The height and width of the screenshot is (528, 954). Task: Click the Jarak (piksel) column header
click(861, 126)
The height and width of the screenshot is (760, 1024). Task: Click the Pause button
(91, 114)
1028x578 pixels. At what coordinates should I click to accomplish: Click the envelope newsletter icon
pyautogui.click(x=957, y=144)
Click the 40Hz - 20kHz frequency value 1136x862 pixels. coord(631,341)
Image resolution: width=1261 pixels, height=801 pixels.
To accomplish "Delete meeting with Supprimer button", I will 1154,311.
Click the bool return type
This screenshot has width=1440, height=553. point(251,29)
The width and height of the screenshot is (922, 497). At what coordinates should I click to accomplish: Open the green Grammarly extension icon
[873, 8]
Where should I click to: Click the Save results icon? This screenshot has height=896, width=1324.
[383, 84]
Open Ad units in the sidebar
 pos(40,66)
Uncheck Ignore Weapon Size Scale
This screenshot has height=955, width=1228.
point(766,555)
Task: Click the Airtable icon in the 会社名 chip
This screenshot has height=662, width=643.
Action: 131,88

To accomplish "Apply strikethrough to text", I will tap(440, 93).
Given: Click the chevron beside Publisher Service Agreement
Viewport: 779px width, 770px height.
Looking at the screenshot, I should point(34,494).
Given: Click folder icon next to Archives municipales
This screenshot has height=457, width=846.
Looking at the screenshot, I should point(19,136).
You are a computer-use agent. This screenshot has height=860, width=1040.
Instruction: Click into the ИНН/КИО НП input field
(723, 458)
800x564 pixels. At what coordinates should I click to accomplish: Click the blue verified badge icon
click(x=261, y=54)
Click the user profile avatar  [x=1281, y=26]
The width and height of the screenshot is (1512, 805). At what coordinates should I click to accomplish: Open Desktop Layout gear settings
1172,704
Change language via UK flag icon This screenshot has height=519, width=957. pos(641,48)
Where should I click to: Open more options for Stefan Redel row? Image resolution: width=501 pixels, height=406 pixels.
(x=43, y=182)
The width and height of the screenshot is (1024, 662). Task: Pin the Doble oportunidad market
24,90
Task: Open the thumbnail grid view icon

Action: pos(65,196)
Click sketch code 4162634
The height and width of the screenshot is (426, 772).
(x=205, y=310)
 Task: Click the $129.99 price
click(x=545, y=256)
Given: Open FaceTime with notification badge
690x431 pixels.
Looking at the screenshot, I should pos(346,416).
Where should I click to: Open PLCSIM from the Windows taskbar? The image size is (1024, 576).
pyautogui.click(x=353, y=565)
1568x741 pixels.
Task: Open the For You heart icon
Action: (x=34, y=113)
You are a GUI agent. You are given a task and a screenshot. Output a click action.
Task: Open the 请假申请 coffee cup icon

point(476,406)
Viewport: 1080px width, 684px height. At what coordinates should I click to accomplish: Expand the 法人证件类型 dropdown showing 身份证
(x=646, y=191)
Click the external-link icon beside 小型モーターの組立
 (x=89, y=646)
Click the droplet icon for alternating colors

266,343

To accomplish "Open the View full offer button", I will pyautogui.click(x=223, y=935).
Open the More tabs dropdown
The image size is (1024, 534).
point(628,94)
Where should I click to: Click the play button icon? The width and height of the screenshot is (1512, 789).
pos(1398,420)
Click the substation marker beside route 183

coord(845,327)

▶ **Instructions to follow**: Write out the full listing without altering anything.

▶ **Exercise output**:
The height and width of the screenshot is (528, 954). Task: Click the Jarak (piksel) column header
click(861, 126)
The height and width of the screenshot is (760, 1024). Task: Click the Pause button
(91, 114)
1028x578 pixels. At what coordinates should I click to accomplish: Click the envelope newsletter icon
pyautogui.click(x=957, y=144)
Click the 40Hz - 20kHz frequency value 1136x862 pixels. coord(631,341)
Image resolution: width=1261 pixels, height=801 pixels.
To accomplish "Delete meeting with Supprimer button", I will 1154,311.
Click the bool return type
This screenshot has width=1440, height=553. point(251,29)
The width and height of the screenshot is (922, 497). At what coordinates should I click to accomplish: Open the green Grammarly extension icon
[873, 8]
Where should I click to: Click the Save results icon? This screenshot has height=896, width=1324.
[383, 84]
Open Ad units in the sidebar
 pos(40,66)
Uncheck Ignore Weapon Size Scale
This screenshot has height=955, width=1228.
point(766,555)
Task: Click the Airtable icon in the 会社名 chip
This screenshot has height=662, width=643.
Action: 131,88

To accomplish "Apply strikethrough to text", I will tap(440, 93).
Given: Click the chevron beside Publisher Service Agreement
Viewport: 779px width, 770px height.
Looking at the screenshot, I should point(34,494).
Given: Click folder icon next to Archives municipales
This screenshot has height=457, width=846.
Looking at the screenshot, I should point(19,136).
You are a computer-use agent. This screenshot has height=860, width=1040.
Instruction: Click into the ИНН/КИО НП input field
(723, 458)
800x564 pixels. At what coordinates should I click to accomplish: Click the blue verified badge icon
click(x=261, y=54)
Click the user profile avatar  [x=1281, y=26]
The width and height of the screenshot is (1512, 805). At what coordinates should I click to accomplish: Open Desktop Layout gear settings
1172,704
Change language via UK flag icon This screenshot has height=519, width=957. pos(641,48)
Where should I click to: Open more options for Stefan Redel row? Image resolution: width=501 pixels, height=406 pixels.
(x=43, y=182)
The width and height of the screenshot is (1024, 662). Task: Pin the Doble oportunidad market
24,90
Task: Open the thumbnail grid view icon

Action: pos(65,196)
Click sketch code 4162634
The height and width of the screenshot is (426, 772).
(x=205, y=310)
 Task: Click the $129.99 price
click(x=545, y=256)
Given: Open FaceTime with notification badge
690x431 pixels.
Looking at the screenshot, I should pos(346,416).
Where should I click to: Open PLCSIM from the Windows taskbar? The image size is (1024, 576).
pyautogui.click(x=353, y=565)
1568x741 pixels.
Task: Open the For You heart icon
Action: (x=34, y=113)
You are a GUI agent. You are given a task and a screenshot. Output a click action.
Task: Open the 请假申请 coffee cup icon

point(476,406)
Viewport: 1080px width, 684px height. At what coordinates should I click to accomplish: Expand the 法人证件类型 dropdown showing 身份证
(x=646, y=191)
Click the external-link icon beside 小型モーターの組立
 (x=89, y=646)
Click the droplet icon for alternating colors

266,343

To accomplish "Open the View full offer button", I will pyautogui.click(x=223, y=935).
Open the More tabs dropdown
The image size is (1024, 534).
point(628,94)
Where should I click to: Click the play button icon? The width and height of the screenshot is (1512, 789).
pos(1398,420)
Click the substation marker beside route 183

coord(845,327)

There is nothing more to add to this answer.